Is "multiple desktops" different from virtual desktops? Because i've been using virtual desktops in Windows 10 for a while now.
I can barely keep track of my one desktop what are people doing with multiple desktops?
for work i have to have like 3 PDFs open, my IDE, a browser, etc.
it's nice being able just switch to a clean desktop to browse the internet or write an email without messing up my window placement or getting lost in a bunch of layers.
First desktop for work/study related windows another for research/info related windows and third one for chill/media related windows, sometimes you work on more than two documents at the same time and researching theme with timeouts for chill so multiple desktops is very useful
For every desktop there is a desk-bottom, so one is wise to be cautious ʘ‿ʘ
I used to use them a lot when monitors were smaller and I put one full screen window on each desktop. With bigger monitors and multiple windows open on just one, I don't really use them anymore.

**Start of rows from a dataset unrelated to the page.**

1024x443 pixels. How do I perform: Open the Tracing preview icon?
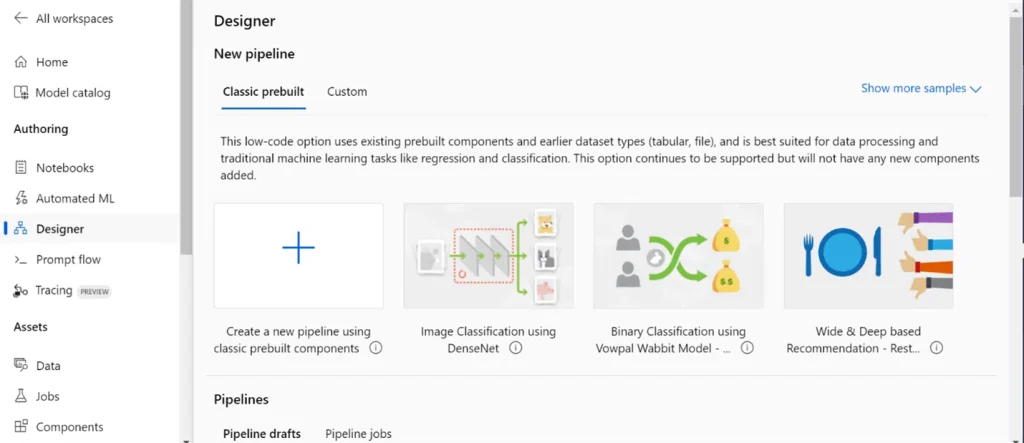(21, 291)
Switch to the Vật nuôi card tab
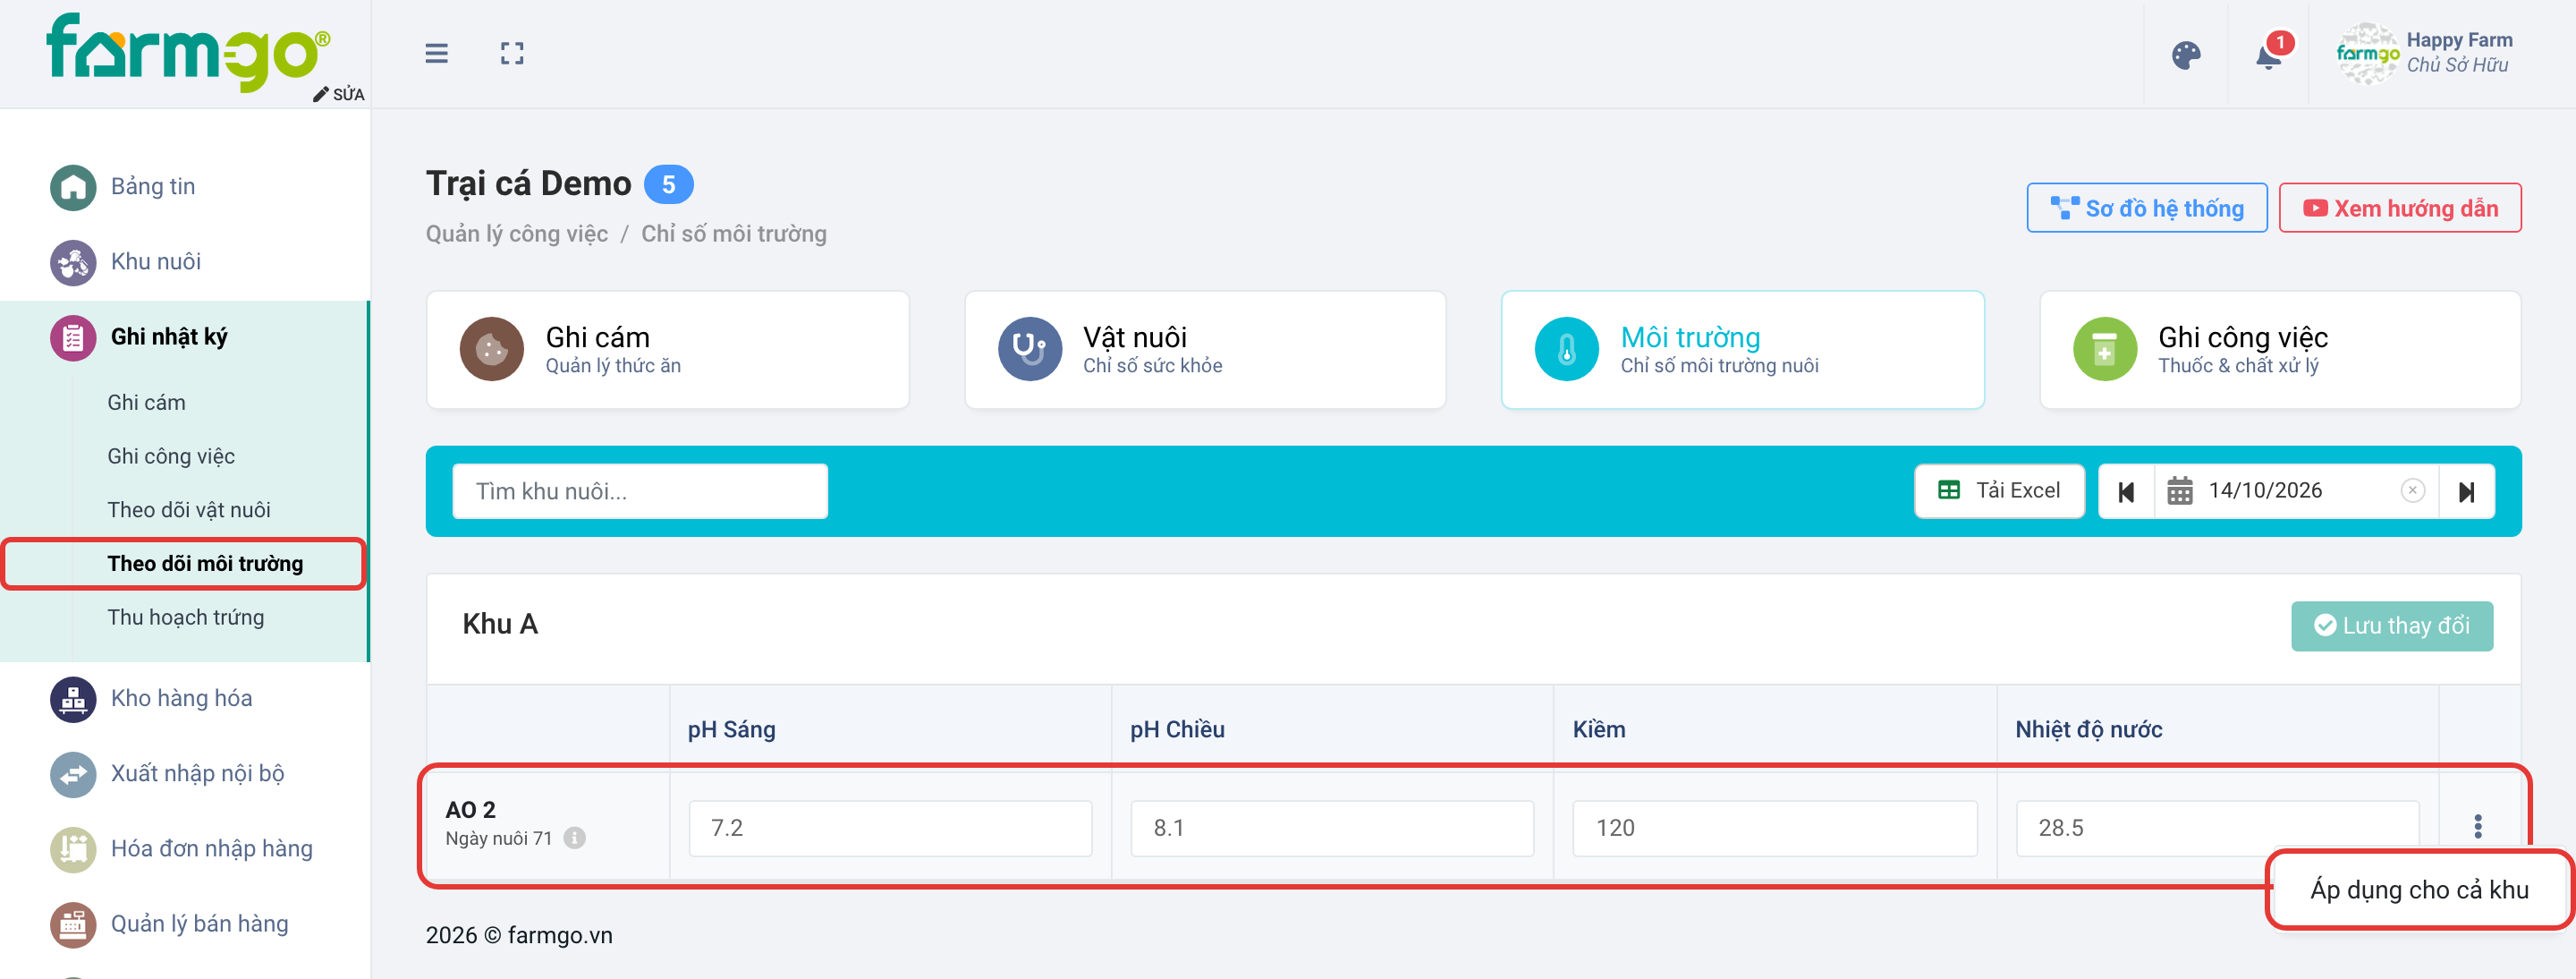 pyautogui.click(x=1205, y=350)
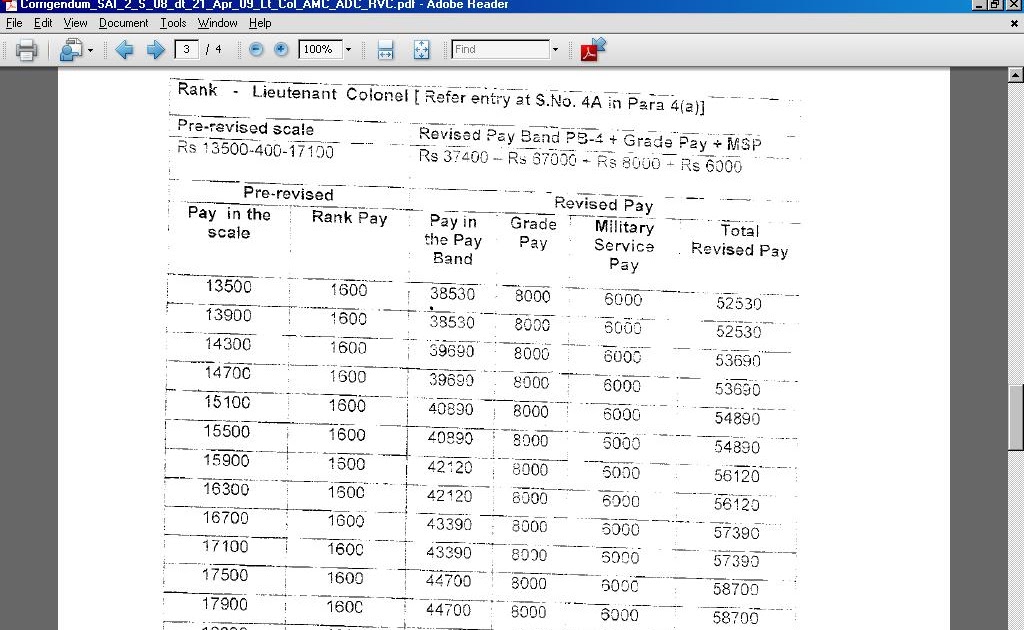Open the Help menu
Screen dimensions: 1024x630
pos(258,22)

Using multiple desktops may help you keep all those open programs more organized. :)
I use only use them at work. One desktop is for e-mail, chats, and my music player, the other has all the stuff I need for whatever I'm actually working on at the moment. If I'm switching back and forth between two unrelated tasks, I might use a third to keep everything for the two tasks separate.
It's like having a second or third monitor but instead of moving your eyes to the other monitor you move the desktop you're currently looking at.
It's good if you have sets of apps open for different tasks. I used to have one for programming (text editor/browser/console) and one for graphic editing (gimp/console/image viewer/blender), and one for general browsing/time wasting, all on two monitors. Pretty handy to keep your focus.
music can stay on one workspace
work on another
messenger on another.
my alt-tab is always in the right order, and accessing specific functions like music or messaging is a whole other key sequence and muscle memory.
Kind of. Not sure what’s out there now but circa 2008 there were Linux distros with multiple virtual desktops each with their own virtual desktop. So you could have one with 3 virtual desktops of its own, another with 3 different virtual desktops of its own, and so forth. Good for true power users but it could get confusing fast.
Virtual desktops on X go back a lot further than that. First X11 implementation was in 1990 with vtwm. The Amiga 1000 had it for their systems in 1985.
The Amiga had the ability to have multiple video screens that you could drag down and even display partially at the same time in different video modes, which was impressive. I don't recall virtual desktops but I suppose Workbench had that, idk.
Anyway I was just referring to my experience with workspaces/multiple virtual desktops in KDE or whatever.
I thought the same when it launched. Computer prices were skyrocketing, and they launched a new version with significant higher hardware requirements? It sounded as a terrible idea to me.